Larry: Correct. I do believe that a great deal of advertising, like a great deal of news, is about discovery. Maintaining the ability to discover something is really critical. It’s the thing I’m working most on now to translate from print to digital. If you look at our digital models, the ability to discover something is still…We’re trying to preserve that in them. The idea that you turn a page this way instead of searching for your news or that we deliver you exactly what we think you want or what you think you want. That’s one thing, but our world of media is meant to inform and educate as well, not just give you exactly what you want, but give you something we think is really important for you to know.

Martin: Serendipity.

Larry: Serendipity. Growing up for me, the New York Times, the most interesting story was always the one I knew nothing about. “Wild Coyotes Roam Connecticut.” Read that story and go, “Whoa! That’s cool. I didn’t know that.” We tell advertisers if they look at us as a place where they’re going to discover, they’re going to grow, they’re going to learn something they didn’t already know, that means that they have to scan through us. In the process of scanning through us, you’re scanning through those advertisers. We’re giving them an environment on the web that…It will give them a full page. We’ll give them a beautiful environment to do it in.

To the extent they learn and to us, the risk there is that they don’t ever want it or they don’t learn how to use that the way we do. But I’m confident they will. I think advertisers are going through exactly what we’re going through. How do you tell your story in this new world? I think on each device, it’s going to be different.

Martin: You’re somewhat hopeful?

Larry: I am. I think people will come to us not just because they hear we have good content, but because they like what they’re [inaudible 58:22] and what they read. It’s entertaining to them. A million books are published every year. 500 of them become big hits, because they’re better. More people got interested in them. I think newspapers, magazines — they all come and go, but the ones that last are the ones where people are interested in reading the content.

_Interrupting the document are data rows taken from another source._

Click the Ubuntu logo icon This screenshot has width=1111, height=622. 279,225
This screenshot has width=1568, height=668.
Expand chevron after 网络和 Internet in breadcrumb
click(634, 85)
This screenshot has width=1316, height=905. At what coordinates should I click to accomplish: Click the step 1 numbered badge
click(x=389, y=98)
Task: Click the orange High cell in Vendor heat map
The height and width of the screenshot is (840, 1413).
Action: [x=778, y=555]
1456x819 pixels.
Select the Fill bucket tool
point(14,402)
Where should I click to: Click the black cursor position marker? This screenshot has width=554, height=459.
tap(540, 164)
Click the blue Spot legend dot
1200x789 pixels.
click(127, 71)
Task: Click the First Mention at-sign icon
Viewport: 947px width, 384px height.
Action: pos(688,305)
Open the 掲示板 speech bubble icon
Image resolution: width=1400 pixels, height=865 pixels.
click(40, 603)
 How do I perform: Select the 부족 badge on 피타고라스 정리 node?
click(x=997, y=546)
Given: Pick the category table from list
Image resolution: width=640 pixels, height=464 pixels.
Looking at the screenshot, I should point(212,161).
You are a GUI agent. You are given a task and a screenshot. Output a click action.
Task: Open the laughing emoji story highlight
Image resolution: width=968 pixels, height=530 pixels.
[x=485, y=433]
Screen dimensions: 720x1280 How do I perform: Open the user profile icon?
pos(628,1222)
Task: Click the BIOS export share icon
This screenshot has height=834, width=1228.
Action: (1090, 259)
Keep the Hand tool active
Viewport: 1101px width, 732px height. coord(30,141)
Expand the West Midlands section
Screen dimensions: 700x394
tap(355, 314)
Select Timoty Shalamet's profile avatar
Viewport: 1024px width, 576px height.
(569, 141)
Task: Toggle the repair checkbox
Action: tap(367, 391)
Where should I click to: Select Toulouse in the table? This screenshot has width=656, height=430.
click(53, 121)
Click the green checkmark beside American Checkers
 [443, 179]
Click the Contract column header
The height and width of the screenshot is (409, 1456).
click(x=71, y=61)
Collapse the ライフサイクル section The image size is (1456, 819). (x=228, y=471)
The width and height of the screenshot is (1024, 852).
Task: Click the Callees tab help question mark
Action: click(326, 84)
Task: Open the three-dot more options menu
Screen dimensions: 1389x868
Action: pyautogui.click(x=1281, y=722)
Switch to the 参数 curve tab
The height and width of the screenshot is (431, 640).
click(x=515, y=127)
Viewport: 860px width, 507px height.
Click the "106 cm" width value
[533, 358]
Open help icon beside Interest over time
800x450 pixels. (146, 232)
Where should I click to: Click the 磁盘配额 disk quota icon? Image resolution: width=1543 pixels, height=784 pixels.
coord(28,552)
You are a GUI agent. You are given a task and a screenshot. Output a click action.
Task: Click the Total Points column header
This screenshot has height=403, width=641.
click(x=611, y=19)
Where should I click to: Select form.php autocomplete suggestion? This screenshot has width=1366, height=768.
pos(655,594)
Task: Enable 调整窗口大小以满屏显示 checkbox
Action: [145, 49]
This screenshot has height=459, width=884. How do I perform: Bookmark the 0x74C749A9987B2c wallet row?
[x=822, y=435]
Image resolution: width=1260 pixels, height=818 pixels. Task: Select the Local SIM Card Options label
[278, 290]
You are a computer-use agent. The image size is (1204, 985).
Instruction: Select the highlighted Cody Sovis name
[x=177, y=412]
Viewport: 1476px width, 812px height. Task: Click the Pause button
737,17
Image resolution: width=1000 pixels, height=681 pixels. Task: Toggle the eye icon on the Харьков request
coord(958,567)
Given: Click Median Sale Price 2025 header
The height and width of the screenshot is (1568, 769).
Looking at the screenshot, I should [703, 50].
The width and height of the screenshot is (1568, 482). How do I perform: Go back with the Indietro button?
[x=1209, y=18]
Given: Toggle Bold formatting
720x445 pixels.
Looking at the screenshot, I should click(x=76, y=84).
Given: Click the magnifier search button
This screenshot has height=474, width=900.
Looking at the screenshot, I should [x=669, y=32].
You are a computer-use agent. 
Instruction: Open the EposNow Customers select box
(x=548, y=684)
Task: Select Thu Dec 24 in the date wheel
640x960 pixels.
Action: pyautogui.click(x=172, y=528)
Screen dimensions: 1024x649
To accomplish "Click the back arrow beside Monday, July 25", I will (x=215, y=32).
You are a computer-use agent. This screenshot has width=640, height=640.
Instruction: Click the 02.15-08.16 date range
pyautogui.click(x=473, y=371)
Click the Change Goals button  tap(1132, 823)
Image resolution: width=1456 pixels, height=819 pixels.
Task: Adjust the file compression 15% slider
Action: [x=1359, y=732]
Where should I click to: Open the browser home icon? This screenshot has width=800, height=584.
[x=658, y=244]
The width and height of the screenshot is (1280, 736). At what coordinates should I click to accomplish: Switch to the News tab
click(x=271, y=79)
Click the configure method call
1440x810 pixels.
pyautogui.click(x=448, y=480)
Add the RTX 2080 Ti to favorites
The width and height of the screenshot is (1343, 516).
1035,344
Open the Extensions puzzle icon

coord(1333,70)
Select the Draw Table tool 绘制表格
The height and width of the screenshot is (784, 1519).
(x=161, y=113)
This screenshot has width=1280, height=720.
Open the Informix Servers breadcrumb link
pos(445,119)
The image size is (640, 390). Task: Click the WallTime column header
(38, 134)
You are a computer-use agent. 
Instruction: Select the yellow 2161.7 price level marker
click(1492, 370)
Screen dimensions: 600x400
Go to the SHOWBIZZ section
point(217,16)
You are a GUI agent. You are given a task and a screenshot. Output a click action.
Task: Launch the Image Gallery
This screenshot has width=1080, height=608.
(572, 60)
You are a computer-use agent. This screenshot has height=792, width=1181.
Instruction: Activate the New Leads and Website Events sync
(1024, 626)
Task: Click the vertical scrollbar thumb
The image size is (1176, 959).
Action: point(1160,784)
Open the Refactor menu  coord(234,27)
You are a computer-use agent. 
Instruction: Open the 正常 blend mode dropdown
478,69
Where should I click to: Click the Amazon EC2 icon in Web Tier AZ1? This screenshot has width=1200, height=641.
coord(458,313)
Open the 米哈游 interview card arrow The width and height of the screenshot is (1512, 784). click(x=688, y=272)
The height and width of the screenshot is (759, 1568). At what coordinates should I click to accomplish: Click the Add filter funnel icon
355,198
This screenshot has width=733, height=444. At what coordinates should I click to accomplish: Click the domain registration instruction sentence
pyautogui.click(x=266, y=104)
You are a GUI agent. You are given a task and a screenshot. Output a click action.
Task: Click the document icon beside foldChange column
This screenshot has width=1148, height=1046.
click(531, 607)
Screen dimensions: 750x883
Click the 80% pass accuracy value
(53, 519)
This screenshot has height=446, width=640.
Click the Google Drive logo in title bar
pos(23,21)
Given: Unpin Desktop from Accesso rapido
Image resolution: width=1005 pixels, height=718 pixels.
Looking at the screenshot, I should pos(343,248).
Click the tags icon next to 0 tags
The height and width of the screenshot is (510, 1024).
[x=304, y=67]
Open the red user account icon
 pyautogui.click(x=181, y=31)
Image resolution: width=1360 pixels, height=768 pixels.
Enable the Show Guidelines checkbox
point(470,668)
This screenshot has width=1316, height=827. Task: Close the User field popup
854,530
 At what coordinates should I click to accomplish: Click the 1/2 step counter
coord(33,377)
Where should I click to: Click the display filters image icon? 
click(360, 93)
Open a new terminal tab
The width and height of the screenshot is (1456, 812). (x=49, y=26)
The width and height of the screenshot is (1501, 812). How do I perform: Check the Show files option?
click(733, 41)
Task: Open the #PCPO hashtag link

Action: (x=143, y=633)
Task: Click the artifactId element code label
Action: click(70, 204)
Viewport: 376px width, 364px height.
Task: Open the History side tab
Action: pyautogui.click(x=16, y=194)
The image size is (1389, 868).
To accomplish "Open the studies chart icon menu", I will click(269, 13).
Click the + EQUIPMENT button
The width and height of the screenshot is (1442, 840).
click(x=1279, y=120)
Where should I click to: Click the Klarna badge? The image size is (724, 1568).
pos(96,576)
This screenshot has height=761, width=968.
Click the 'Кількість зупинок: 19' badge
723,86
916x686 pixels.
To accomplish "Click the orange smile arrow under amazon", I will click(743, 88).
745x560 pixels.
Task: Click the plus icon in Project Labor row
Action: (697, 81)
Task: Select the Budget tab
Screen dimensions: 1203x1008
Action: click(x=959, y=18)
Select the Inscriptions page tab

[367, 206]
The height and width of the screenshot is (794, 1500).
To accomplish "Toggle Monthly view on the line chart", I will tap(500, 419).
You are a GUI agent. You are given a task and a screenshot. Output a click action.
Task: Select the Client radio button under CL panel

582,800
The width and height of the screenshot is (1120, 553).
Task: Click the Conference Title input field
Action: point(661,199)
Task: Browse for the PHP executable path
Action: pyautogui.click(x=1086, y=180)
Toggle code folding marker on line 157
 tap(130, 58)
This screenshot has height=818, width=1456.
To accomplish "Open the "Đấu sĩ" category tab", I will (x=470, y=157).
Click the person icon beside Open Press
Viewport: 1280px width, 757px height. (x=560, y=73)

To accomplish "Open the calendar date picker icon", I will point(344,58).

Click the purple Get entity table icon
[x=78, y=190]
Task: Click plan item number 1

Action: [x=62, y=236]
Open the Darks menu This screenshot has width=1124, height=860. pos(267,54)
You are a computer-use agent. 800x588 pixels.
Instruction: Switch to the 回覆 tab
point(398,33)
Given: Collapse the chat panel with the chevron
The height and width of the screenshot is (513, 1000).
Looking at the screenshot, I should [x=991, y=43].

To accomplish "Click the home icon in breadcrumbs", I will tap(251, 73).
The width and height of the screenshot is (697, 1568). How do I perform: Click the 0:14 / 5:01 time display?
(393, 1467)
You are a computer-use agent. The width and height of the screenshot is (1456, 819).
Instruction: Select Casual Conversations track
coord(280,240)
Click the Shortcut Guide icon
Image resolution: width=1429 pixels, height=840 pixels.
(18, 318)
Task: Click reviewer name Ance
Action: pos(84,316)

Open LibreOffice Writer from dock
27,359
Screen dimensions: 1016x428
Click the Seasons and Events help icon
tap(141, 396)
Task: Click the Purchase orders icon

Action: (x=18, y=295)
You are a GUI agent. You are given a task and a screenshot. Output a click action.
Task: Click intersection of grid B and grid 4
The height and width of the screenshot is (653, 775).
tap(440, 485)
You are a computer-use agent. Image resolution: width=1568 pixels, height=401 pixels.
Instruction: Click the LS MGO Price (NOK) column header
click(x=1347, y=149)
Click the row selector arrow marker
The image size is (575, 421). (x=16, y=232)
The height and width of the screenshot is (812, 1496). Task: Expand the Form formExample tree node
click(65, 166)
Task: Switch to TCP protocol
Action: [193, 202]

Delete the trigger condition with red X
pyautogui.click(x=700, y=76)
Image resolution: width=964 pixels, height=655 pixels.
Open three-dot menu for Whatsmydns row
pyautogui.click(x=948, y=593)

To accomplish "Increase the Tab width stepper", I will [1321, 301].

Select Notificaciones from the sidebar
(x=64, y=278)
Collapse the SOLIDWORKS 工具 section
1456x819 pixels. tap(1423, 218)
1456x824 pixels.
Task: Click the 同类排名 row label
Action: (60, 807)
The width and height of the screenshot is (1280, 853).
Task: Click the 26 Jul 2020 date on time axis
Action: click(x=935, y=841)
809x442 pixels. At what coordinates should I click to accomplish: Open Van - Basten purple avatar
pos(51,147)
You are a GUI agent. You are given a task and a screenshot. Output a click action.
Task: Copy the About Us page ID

If we draw them in with the content, there still is the ability to bring them in front of other things that they don’t know about, whether it’s paid or not. The ownership of our audience and the mechanism by which we have a relationship with our audience — I think that’s critical.

Martin: Do you plan to charge for “USAToday.com?”

Larry: I don’t know. We may. I certainly don’t rule it out. We, on our local papers we charge on all of them now, because they are essential information sources in their communities. For USA Today to be an essential in the national scope is harder, because there’s a lot more sources of national information. But we hope we’re building a differentiated enough product that people will want it. They’ll want our attitude. They’ll want our take on it. They’ll want our voice.

If we’re comfortable in that, I think we’re going to look at every revenue stream we can on every platform we can.

It’s quite possible we will, but I don’t know when or how. We’re in an evolutionary state right now between becoming a news brand instead of a newspaper brand. We’re trying to — many more of our people. Almost all of our people are now writing or editing on digital, for digital first.

That’s a big change for their mindset, so we have to get our digital properties to the point where people understand their uniqueness as much as they understand the uniqueness of the paper. More people buy a print copy of USA Today than any other print newspaper in the country, because there’s something about it they like.

That’s fine, but we need to translate into what that means digitally, and we’re in the process of doing that. We’re not there yet.

An important note: These transcripts of our interviews have only been lightly edited — there may be typos, incorrect names, and the like.